🇦🇹 Austrian Cuisine

Leberknödelsuppe

Liver Dumpling Soup

Prep Time 20 min
Servings 4
Difficulty Medium
Calories 251 kcal

A clear golden beef broth with large, savory beef liver dumplings — a beloved Austrian first course with deep, earthy flavor.

Ingredients

  • 250g beef liver, trimmed
  • 2 day-old bread rolls, soaked in milk and squeezed
  • 1 egg
  • 1 small onion, finely diced
  • 2 tbsp butter
  • 2 tbsp fresh parsley, chopped
  • 1 tsp marjoram
  • Salt, pepper
  • 2 tbsp breadcrumbs
  • 1L strong beef broth
  • Chives for garnish

Instructions

  1. 1 Finely grind or process the beef liver until smooth.
  2. 2 Sauté diced onion in butter until translucent.

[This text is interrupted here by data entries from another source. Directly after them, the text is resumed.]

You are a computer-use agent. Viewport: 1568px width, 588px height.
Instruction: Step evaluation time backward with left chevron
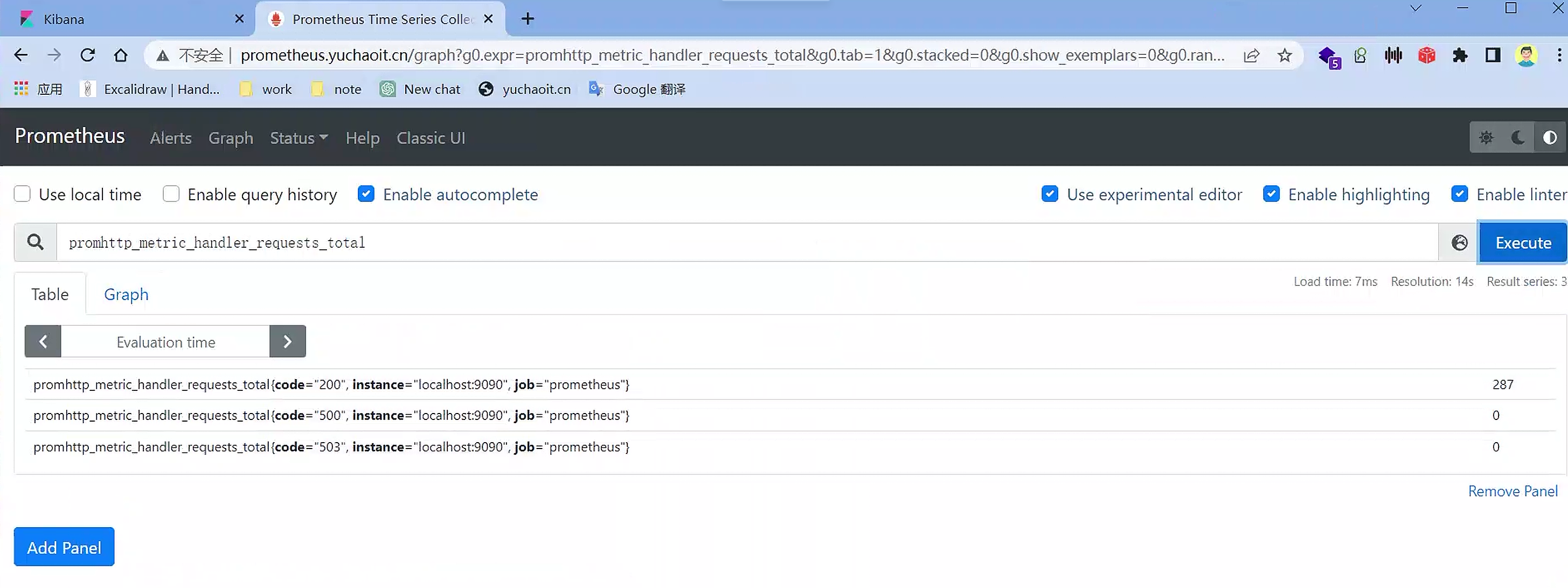point(43,342)
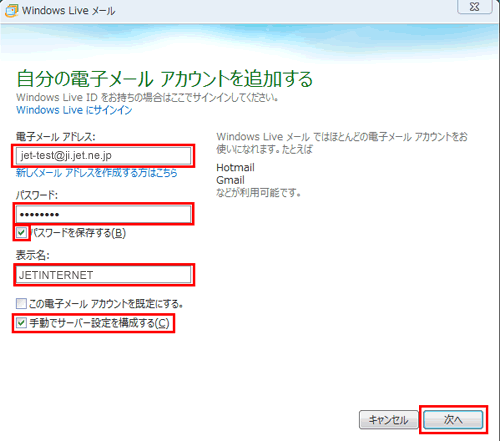Image resolution: width=500 pixels, height=441 pixels.
Task: Click the キャンセル button
Action: point(388,420)
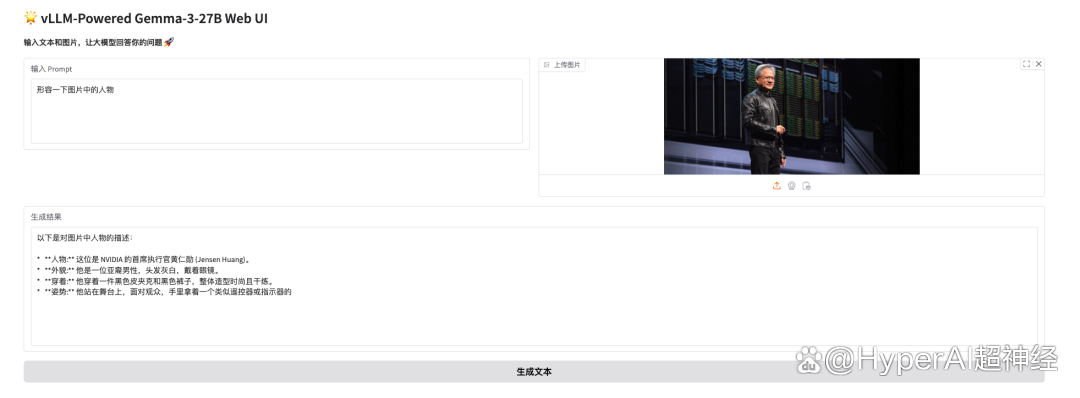
Task: Focus the 输入 Prompt text box
Action: [x=276, y=111]
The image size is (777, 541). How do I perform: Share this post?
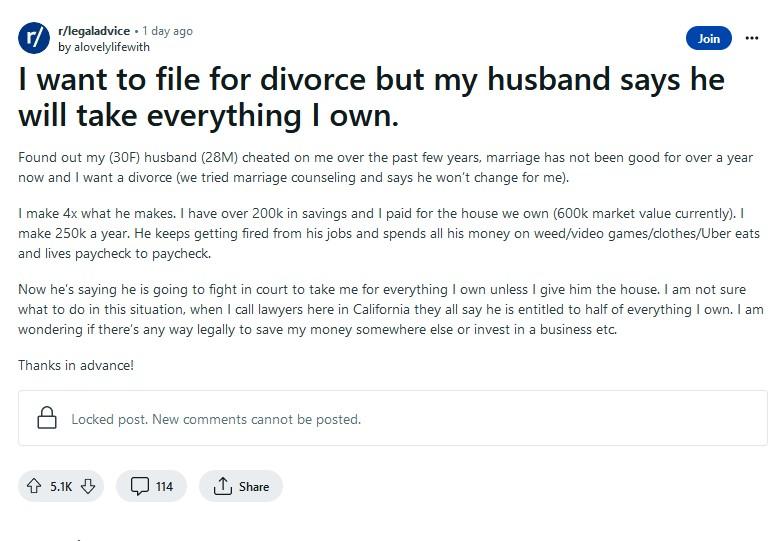[241, 486]
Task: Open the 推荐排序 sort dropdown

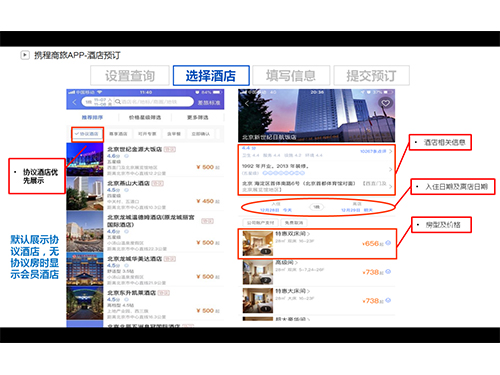Action: (x=92, y=117)
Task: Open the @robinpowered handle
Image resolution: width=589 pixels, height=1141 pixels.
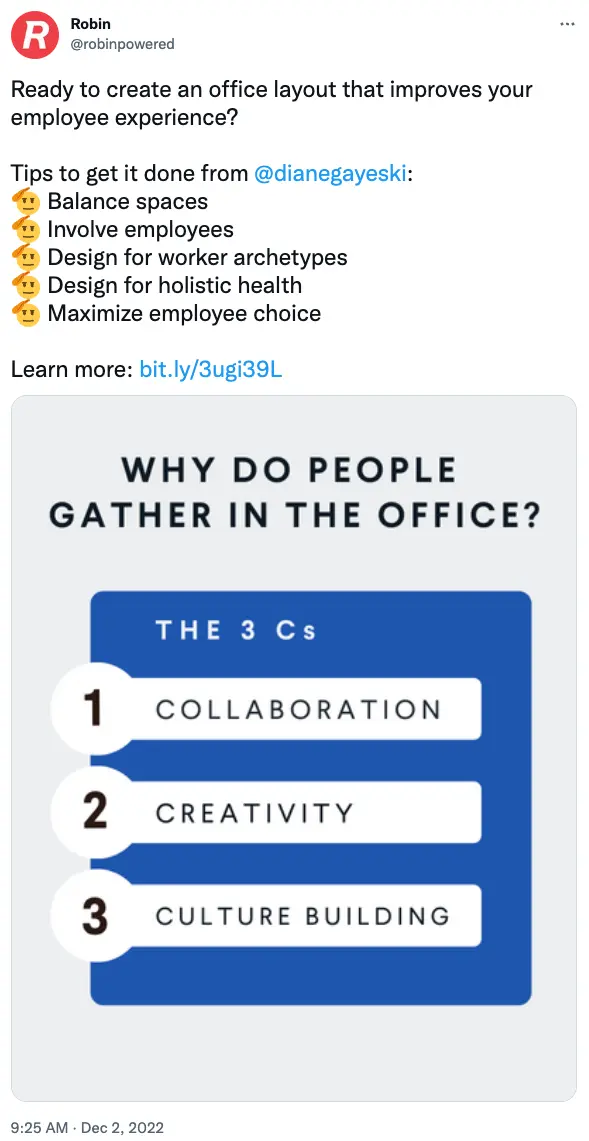Action: (122, 44)
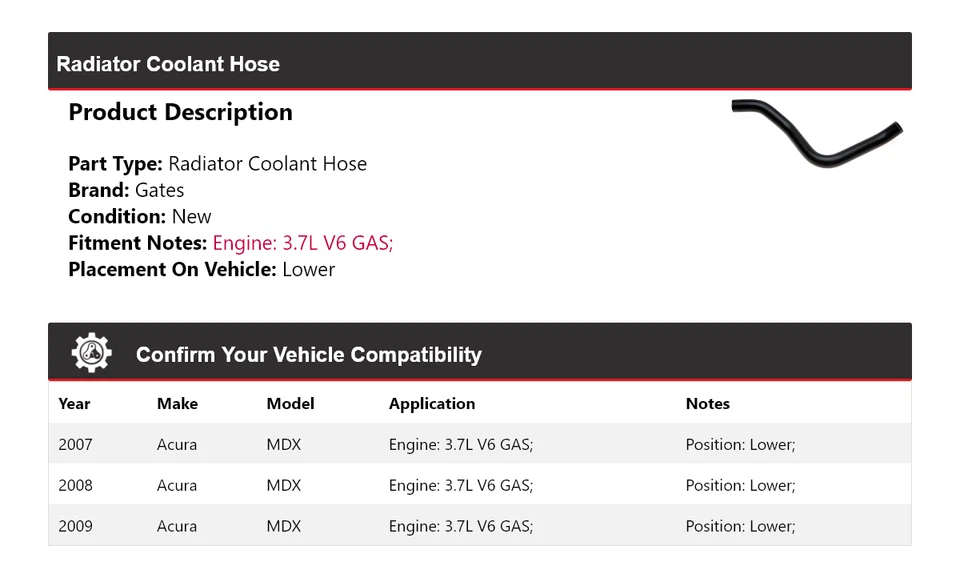The height and width of the screenshot is (578, 960).
Task: Click the gear compatibility icon
Action: (x=91, y=353)
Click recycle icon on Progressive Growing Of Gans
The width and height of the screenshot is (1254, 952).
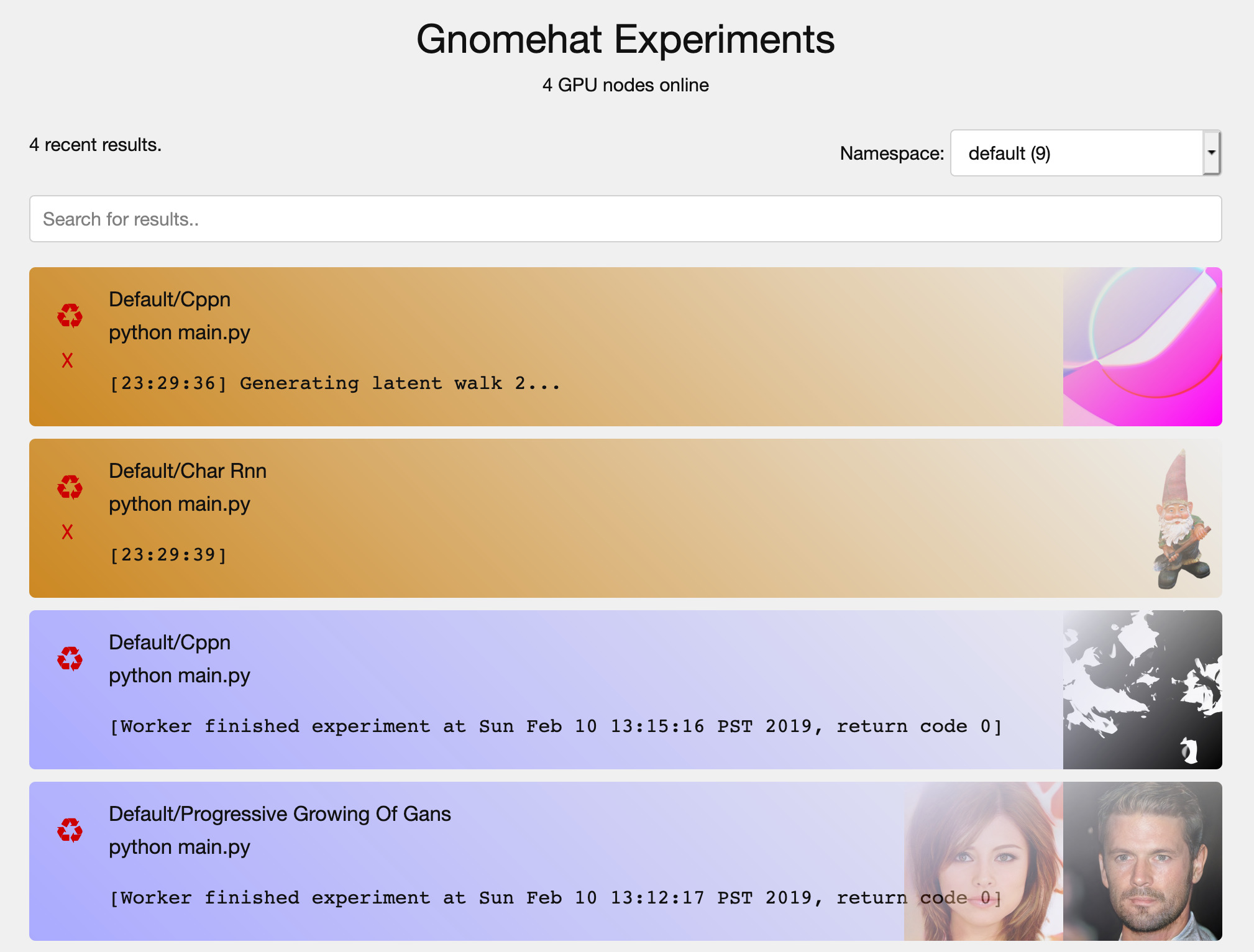pos(70,830)
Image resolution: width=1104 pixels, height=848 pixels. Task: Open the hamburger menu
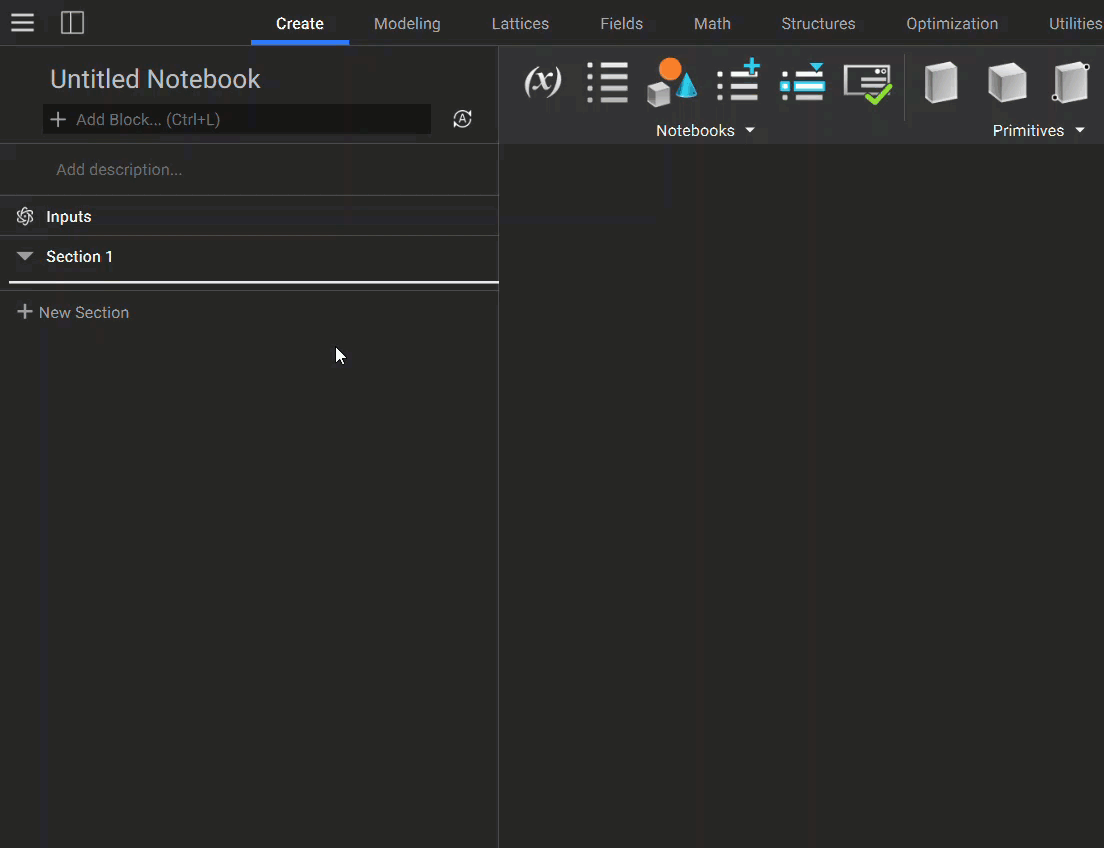tap(22, 22)
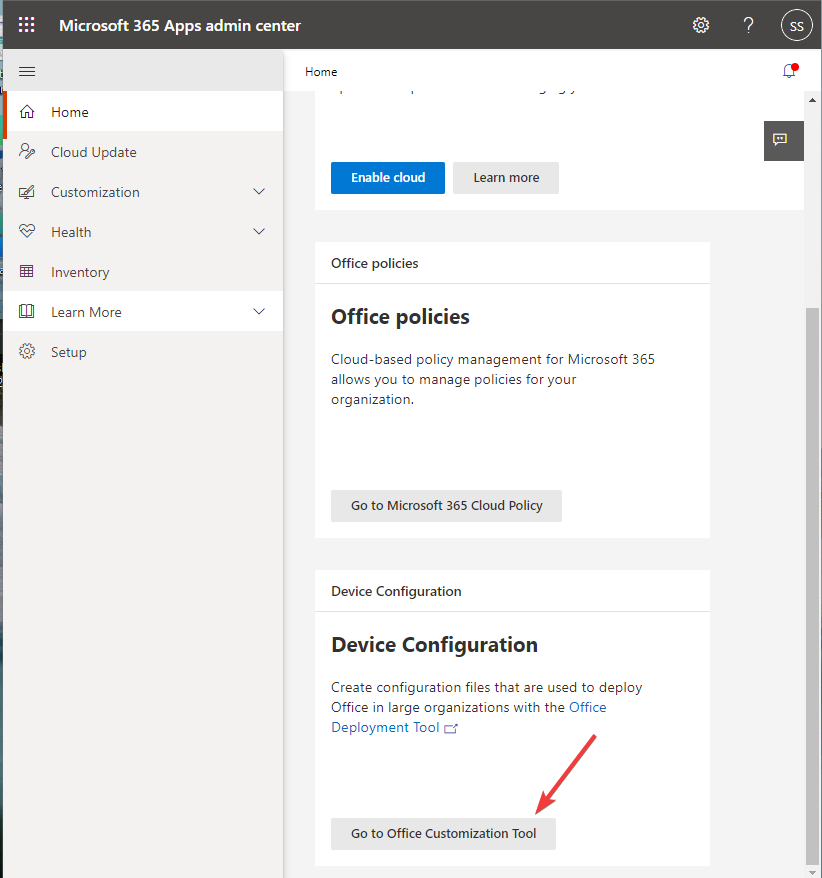Click the help question mark icon
Image resolution: width=822 pixels, height=878 pixels.
(x=748, y=25)
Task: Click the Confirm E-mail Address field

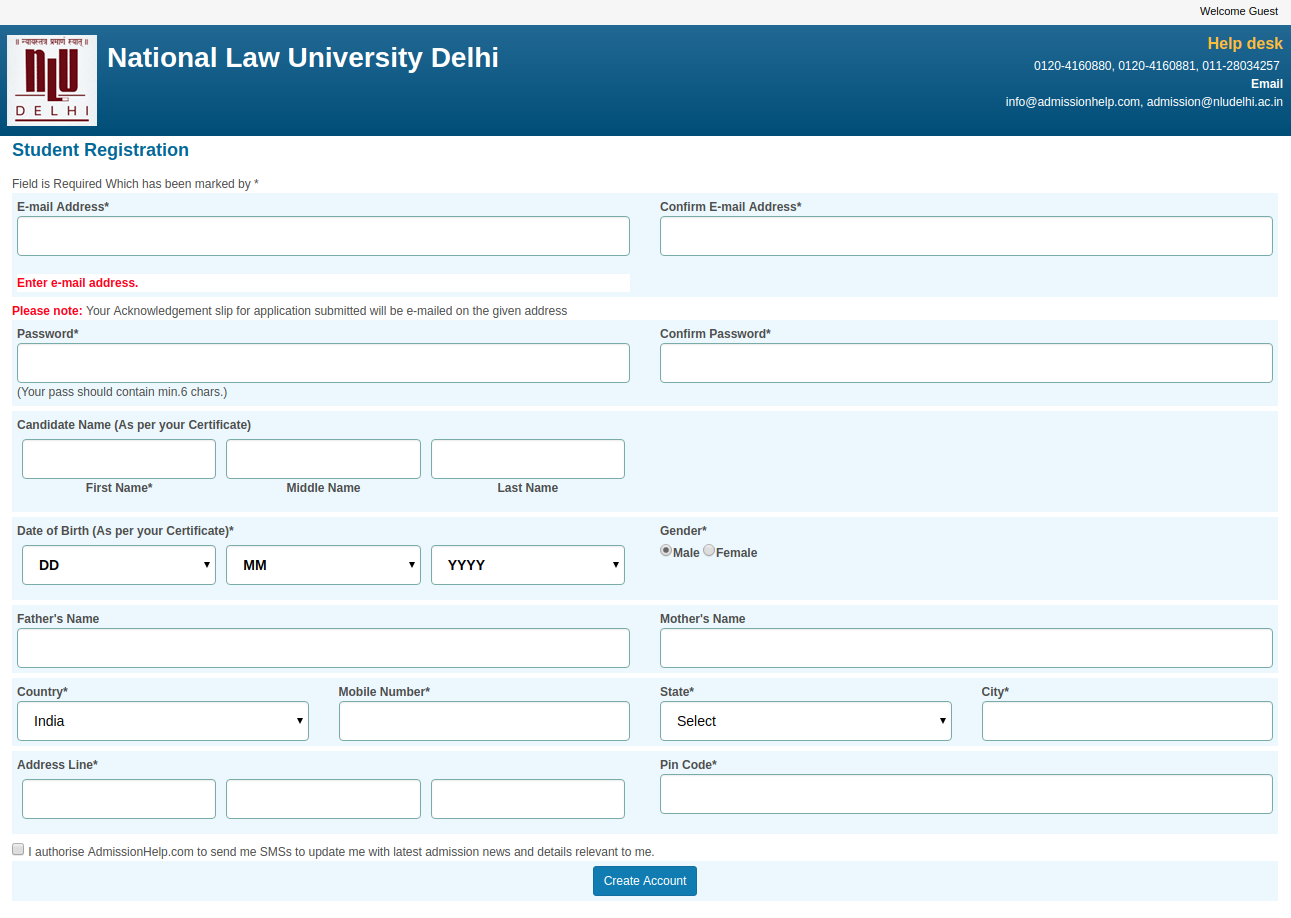Action: [x=965, y=235]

Cool.
  3. 3 Mix liver, soaked bread, egg, onion, parsley, marjoram, salt, pepper, and breadcrumbs into a uniform mixture. Rest 15 min.
  4. 4 With wet hands, form into 4 large dumplings (or 8 small ones).
  5. 5 Simmer dumplings gently in salted water for 15-18 min. Do not boil.
  6. 6 Place dumplings in warm soup bowls. Ladle hot beef broth over them. Garnish with chives.

Did You Know?

In many Austrian restaurants, you can judge the quality of the kitchen by their Leberknödelsuppe — it is the true test of a traditional cook.